## Goal of the exercise
Format every line of the material below as a numbered list, omitting any blank lines.
** Start of Provided records **
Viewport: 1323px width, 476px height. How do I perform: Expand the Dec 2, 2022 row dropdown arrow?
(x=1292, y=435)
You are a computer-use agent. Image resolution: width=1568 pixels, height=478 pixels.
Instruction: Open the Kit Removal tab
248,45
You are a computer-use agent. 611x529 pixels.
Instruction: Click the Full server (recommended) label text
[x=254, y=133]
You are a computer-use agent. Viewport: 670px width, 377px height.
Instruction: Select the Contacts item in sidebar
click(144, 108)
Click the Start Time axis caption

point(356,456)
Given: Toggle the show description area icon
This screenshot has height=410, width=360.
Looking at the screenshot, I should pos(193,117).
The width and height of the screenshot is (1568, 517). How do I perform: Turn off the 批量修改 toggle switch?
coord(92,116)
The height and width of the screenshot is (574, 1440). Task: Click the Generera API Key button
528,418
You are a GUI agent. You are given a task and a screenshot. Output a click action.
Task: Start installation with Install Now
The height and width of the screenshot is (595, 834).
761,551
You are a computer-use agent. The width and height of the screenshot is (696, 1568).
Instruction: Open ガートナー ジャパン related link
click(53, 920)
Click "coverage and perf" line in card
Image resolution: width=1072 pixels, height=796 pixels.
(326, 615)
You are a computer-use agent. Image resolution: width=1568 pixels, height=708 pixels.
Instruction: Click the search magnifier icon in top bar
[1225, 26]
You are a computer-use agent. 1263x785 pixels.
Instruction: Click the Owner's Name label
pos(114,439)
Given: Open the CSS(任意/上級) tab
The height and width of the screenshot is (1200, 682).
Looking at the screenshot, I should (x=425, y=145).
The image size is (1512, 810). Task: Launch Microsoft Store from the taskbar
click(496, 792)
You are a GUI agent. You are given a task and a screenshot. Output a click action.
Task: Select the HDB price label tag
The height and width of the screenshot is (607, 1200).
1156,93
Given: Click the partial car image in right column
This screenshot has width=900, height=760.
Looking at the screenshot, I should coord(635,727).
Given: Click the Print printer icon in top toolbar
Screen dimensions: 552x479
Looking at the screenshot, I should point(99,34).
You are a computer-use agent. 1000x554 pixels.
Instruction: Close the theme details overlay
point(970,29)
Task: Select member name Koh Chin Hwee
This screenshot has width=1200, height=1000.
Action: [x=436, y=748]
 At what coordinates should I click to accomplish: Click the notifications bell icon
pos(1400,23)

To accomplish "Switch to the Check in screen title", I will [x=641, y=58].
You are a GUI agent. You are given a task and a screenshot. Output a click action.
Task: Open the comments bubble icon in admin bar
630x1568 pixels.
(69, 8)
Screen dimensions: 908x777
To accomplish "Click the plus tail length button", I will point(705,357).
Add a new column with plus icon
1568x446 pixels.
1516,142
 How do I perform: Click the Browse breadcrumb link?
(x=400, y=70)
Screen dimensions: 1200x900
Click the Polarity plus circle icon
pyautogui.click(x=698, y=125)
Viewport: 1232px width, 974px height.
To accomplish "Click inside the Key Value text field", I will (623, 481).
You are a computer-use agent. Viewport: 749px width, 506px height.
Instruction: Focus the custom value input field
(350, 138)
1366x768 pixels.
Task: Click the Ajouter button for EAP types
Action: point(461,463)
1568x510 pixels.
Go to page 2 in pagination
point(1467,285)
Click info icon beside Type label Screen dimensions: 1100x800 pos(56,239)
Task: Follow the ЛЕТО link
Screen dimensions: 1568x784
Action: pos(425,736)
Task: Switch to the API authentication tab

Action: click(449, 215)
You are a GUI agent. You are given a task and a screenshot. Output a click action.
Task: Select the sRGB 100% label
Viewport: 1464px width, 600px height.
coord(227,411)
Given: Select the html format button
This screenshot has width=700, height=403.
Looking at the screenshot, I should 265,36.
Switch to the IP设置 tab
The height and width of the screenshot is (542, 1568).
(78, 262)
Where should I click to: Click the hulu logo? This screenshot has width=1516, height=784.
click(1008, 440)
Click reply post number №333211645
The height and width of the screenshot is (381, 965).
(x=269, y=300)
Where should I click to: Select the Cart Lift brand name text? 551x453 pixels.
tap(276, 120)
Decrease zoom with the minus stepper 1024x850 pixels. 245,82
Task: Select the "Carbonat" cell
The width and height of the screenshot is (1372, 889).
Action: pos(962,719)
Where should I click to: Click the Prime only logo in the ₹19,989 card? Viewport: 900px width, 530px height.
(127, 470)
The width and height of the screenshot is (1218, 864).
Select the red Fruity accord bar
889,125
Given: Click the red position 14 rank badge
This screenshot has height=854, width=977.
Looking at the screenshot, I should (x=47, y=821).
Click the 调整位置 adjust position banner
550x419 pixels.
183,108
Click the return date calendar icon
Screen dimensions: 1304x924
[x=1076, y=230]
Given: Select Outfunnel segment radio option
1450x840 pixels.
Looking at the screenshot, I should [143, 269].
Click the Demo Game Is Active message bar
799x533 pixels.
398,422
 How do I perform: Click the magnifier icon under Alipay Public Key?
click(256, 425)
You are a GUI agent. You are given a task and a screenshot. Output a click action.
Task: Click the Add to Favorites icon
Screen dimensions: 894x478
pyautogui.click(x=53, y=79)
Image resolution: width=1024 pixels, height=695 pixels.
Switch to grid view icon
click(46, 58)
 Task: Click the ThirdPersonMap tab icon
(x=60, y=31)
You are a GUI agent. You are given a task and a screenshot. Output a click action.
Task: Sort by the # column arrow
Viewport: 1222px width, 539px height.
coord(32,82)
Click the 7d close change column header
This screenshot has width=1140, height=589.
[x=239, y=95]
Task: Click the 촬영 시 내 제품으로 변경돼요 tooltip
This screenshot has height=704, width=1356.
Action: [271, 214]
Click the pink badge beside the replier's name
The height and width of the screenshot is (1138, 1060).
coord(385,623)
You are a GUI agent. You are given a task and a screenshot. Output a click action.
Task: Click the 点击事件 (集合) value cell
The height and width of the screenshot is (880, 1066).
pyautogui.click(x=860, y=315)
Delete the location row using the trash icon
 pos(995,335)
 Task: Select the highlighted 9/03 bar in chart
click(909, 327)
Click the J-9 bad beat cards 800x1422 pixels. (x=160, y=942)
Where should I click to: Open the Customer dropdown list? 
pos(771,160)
** End of Provided records **
## Exercise response
1. Viewport: 1323px width, 476px height. How do I perform: Expand the Dec 2, 2022 row dropdown arrow?
2. (x=1292, y=435)
3. You are a computer-use agent. Image resolution: width=1568 pixels, height=478 pixels.
4. Instruction: Open the Kit Removal tab
5. 248,45
6. You are a computer-use agent. 611x529 pixels.
7. Instruction: Click the Full server (recommended) label text
8. [x=254, y=133]
9. You are a computer-use agent. Viewport: 670px width, 377px height.
10. Instruction: Select the Contacts item in sidebar
11. click(144, 108)
12. Click the Start Time axis caption
13. point(356,456)
14. Given: Toggle the show description area icon
15. This screenshot has height=410, width=360.
16. Looking at the screenshot, I should pos(193,117).
17. The width and height of the screenshot is (1568, 517). How do I perform: Turn off the 批量修改 toggle switch?
18. coord(92,116)
19. The height and width of the screenshot is (574, 1440). Task: Click the Generera API Key button
20. 528,418
21. You are a GUI agent. You are given a task and a screenshot. Output a click action.
22. Task: Start installation with Install Now
23. The height and width of the screenshot is (595, 834).
24. 761,551
25. You are a computer-use agent. The width and height of the screenshot is (696, 1568).
26. Instruction: Open ガートナー ジャパン related link
27. click(53, 920)
28. Click "coverage and perf" line in card
29. Image resolution: width=1072 pixels, height=796 pixels.
30. (326, 615)
31. You are a computer-use agent. Image resolution: width=1568 pixels, height=708 pixels.
32. Instruction: Click the search magnifier icon in top bar
33. [1225, 26]
34. You are a computer-use agent. 1263x785 pixels.
35. Instruction: Click the Owner's Name label
36. pos(114,439)
37. Given: Open the CSS(任意/上級) tab
38. The height and width of the screenshot is (1200, 682).
39. Looking at the screenshot, I should (x=425, y=145).
40. The image size is (1512, 810). Task: Launch Microsoft Store from the taskbar
41. click(496, 792)
42. You are a GUI agent. You are given a task and a screenshot. Output a click action.
43. Task: Select the HDB price label tag
44. The height and width of the screenshot is (607, 1200).
45. 1156,93
46. Given: Click the partial car image in right column
47. This screenshot has width=900, height=760.
48. Looking at the screenshot, I should coord(635,727).
49. Given: Click the Print printer icon in top toolbar
50. Screen dimensions: 552x479
51. Looking at the screenshot, I should point(99,34).
52. You are a computer-use agent. 1000x554 pixels.
53. Instruction: Close the theme details overlay
54. point(970,29)
55. Task: Select member name Koh Chin Hwee
56. This screenshot has width=1200, height=1000.
57. Action: [x=436, y=748]
58.  At what coordinates should I click to accomplish: Click the notifications bell icon
59. pos(1400,23)
60. To accomplish "Switch to the Check in screen title", I will [x=641, y=58].
61. You are a GUI agent. You are given a task and a screenshot. Output a click action.
62. Task: Open the comments bubble icon in admin bar
63. 630x1568 pixels.
64. (69, 8)
65. Screen dimensions: 908x777
66. To accomplish "Click the plus tail length button", I will point(705,357).
67. Add a new column with plus icon
68. 1568x446 pixels.
69. 1516,142
70.  How do I perform: Click the Browse breadcrumb link?
71. (x=400, y=70)
72. Screen dimensions: 1200x900
73. Click the Polarity plus circle icon
74. pyautogui.click(x=698, y=125)
75. Viewport: 1232px width, 974px height.
76. To accomplish "Click inside the Key Value text field", I will (623, 481).
77. You are a computer-use agent. Viewport: 749px width, 506px height.
78. Instruction: Focus the custom value input field
79. (350, 138)
80. 1366x768 pixels.
81. Task: Click the Ajouter button for EAP types
82. Action: point(461,463)
83. 1568x510 pixels.
84. Go to page 2 in pagination
85. point(1467,285)
86. Click info icon beside Type label Screen dimensions: 1100x800 pos(56,239)
87. Task: Follow the ЛЕТО link
88. Screen dimensions: 1568x784
89. Action: pos(425,736)
90. Task: Switch to the API authentication tab
91. Action: click(449, 215)
92. You are a GUI agent. You are given a task and a screenshot. Output a click action.
93. Task: Select the sRGB 100% label
94. Viewport: 1464px width, 600px height.
95. coord(227,411)
96. Given: Select the html format button
97. This screenshot has width=700, height=403.
98. Looking at the screenshot, I should 265,36.
99. Switch to the IP设置 tab
100. The height and width of the screenshot is (542, 1568).
101. (78, 262)
102. Where should I click to: Click the hulu logo? This screenshot has width=1516, height=784.
103. click(1008, 440)
104. Click reply post number №333211645
105. The height and width of the screenshot is (381, 965).
106. (x=269, y=300)
107. Where should I click to: Select the Cart Lift brand name text? 551x453 pixels.
108. tap(276, 120)
109. Decrease zoom with the minus stepper 1024x850 pixels. 245,82
110. Task: Select the "Carbonat" cell
111. The width and height of the screenshot is (1372, 889).
112. Action: pos(962,719)
113. Where should I click to: Click the Prime only logo in the ₹19,989 card? Viewport: 900px width, 530px height.
114. (127, 470)
115. The width and height of the screenshot is (1218, 864).
116. Select the red Fruity accord bar
117. 889,125
118. Given: Click the red position 14 rank badge
119. This screenshot has height=854, width=977.
120. Looking at the screenshot, I should (x=47, y=821).
121. Click the 调整位置 adjust position banner
122. 550x419 pixels.
123. 183,108
124. Click the return date calendar icon
125. Screen dimensions: 1304x924
126. [x=1076, y=230]
127. Given: Select Outfunnel segment radio option
128. 1450x840 pixels.
129. Looking at the screenshot, I should [143, 269].
130. Click the Demo Game Is Active message bar
131. 799x533 pixels.
132. 398,422
133.  How do I perform: Click the magnifier icon under Alipay Public Key?
134. click(256, 425)
135. You are a GUI agent. You are given a task and a screenshot. Output a click action.
136. Task: Click the Add to Favorites icon
137. Screen dimensions: 894x478
138. pyautogui.click(x=53, y=79)
139. Image resolution: width=1024 pixels, height=695 pixels.
140. Switch to grid view icon
141. click(46, 58)
142.  Task: Click the ThirdPersonMap tab icon
143. (x=60, y=31)
144. You are a GUI agent. You are given a task and a screenshot. Output a click action.
145. Task: Sort by the # column arrow
146. Viewport: 1222px width, 539px height.
147. coord(32,82)
148. Click the 7d close change column header
149. This screenshot has width=1140, height=589.
150. [x=239, y=95]
151. Task: Click the 촬영 시 내 제품으로 변경돼요 tooltip
152. This screenshot has height=704, width=1356.
153. Action: [271, 214]
154. Click the pink badge beside the replier's name
155. The height and width of the screenshot is (1138, 1060).
156. coord(385,623)
157. You are a GUI agent. You are given a task and a screenshot. Output a click action.
158. Task: Click the 点击事件 (集合) value cell
159. The height and width of the screenshot is (880, 1066).
160. pyautogui.click(x=860, y=315)
161. Delete the location row using the trash icon
162.  pos(995,335)
163.  Task: Select the highlighted 9/03 bar in chart
164. click(909, 327)
165. Click the J-9 bad beat cards 800x1422 pixels. (x=160, y=942)
166. Where should I click to: Open the Customer dropdown list? 
167. pos(771,160)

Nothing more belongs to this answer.